==== DATA

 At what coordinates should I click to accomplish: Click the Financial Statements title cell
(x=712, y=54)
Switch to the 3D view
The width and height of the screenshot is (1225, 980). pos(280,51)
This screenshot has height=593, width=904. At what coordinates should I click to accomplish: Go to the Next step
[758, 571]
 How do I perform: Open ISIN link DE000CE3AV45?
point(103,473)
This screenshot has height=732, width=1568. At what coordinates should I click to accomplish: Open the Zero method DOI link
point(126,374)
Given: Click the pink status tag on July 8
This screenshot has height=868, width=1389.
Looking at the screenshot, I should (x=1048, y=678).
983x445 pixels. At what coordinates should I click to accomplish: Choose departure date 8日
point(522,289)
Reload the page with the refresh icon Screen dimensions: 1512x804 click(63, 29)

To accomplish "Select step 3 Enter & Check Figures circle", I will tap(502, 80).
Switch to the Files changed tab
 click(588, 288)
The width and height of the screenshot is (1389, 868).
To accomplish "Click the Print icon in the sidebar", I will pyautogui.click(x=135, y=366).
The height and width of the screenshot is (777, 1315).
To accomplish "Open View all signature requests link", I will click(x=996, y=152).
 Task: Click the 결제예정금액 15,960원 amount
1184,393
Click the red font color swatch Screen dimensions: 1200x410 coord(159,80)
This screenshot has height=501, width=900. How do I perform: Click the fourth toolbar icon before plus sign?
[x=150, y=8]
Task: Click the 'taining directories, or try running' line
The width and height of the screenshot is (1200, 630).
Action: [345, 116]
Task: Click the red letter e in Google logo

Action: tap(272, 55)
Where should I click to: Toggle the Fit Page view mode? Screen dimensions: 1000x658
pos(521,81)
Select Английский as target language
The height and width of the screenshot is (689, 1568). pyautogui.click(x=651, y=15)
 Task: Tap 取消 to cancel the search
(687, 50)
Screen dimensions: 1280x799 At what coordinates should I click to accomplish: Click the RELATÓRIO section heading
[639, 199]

========

#### EXERCISE DETAILS
Please reproduce the lines starting with the line that contains "Task: Click the 'taining" and going on through the end of the records.

#### WRITTEN REPLY
Task: Click the 'taining directories, or try running' line
The width and height of the screenshot is (1200, 630).
Action: [345, 116]
Task: Click the red letter e in Google logo

Action: tap(272, 55)
Where should I click to: Toggle the Fit Page view mode? Screen dimensions: 1000x658
pos(521,81)
Select Английский as target language
The height and width of the screenshot is (689, 1568). pyautogui.click(x=651, y=15)
 Task: Tap 取消 to cancel the search
(687, 50)
Screen dimensions: 1280x799 At what coordinates should I click to accomplish: Click the RELATÓRIO section heading
[639, 199]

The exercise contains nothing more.